No one was at Green Street. Winifred had gone with Imogen to see a play which some said was allegorical, and others 'very exciting, don't you know.' It was because of what others said that Winifred and Imogen had gone. Fleur went on to Paddington. Through the carriage the air from the brick-kilns of West Drayton and the late hay-fields fanned her still flushed cheeks. Flowers had seemed to be had for the picking; now they were all thorned and prickled. But the golden flower within the crown of spikes seemed to her tenacious spirit all the fairer and more desirable.

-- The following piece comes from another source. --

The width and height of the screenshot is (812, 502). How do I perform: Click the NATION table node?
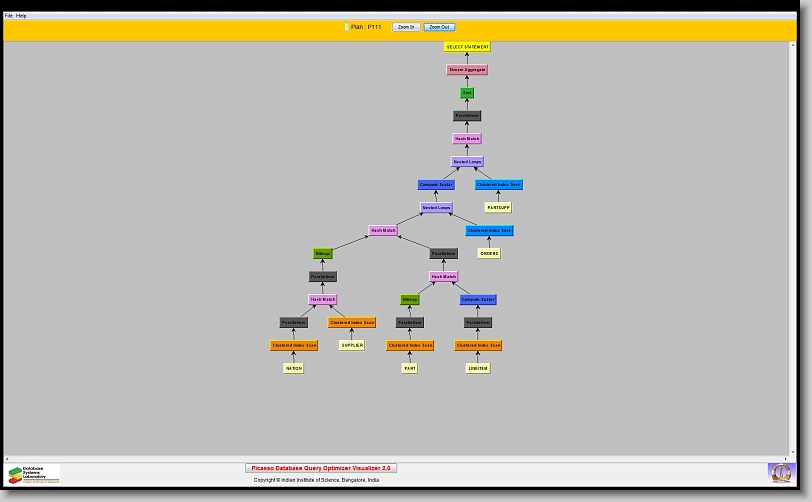[x=293, y=368]
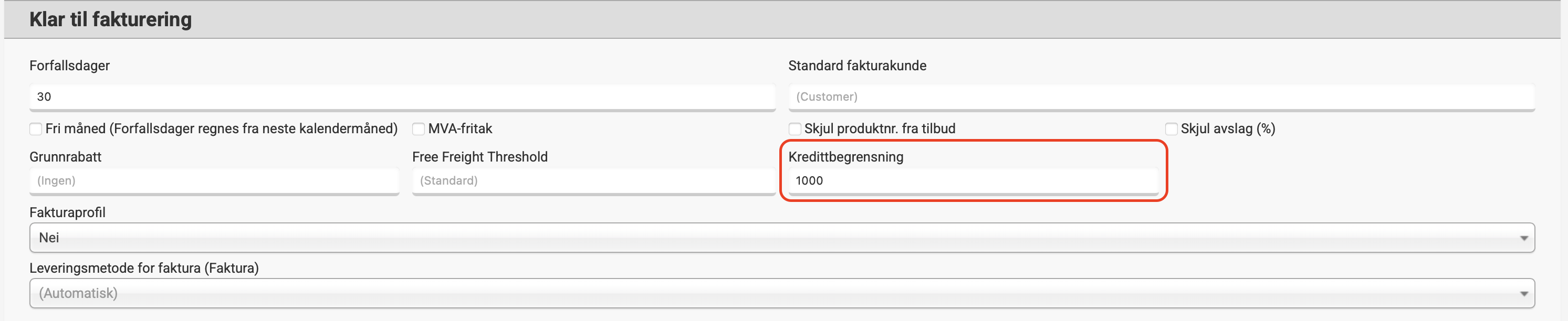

ON reaching home Fleur found an atmosphere so peculiar that it penetrated even the perplexed aura of her own private life. Her mother was inaccessibly entrenched in a brown study; her father contemplating fate in the vinery. Neither of them had a word to throw to a dog. 'Is it because of me?' thought Fleur. 'Or because of Profond?' To her mother she said:

'What's the matter with Father?'

Her mother answered with a shrug of her shoulders.

To her father:

'What's the matter with Mother?'

Her father answered:

'Matter? What should be the matter?' and gave her a sharp look.

'By the way,' murmured Fleur, 'Monsieur Profond is going a "small" voyage on his yacht, to the South Seas.'

Soames examined a branch on which no grapes were growing.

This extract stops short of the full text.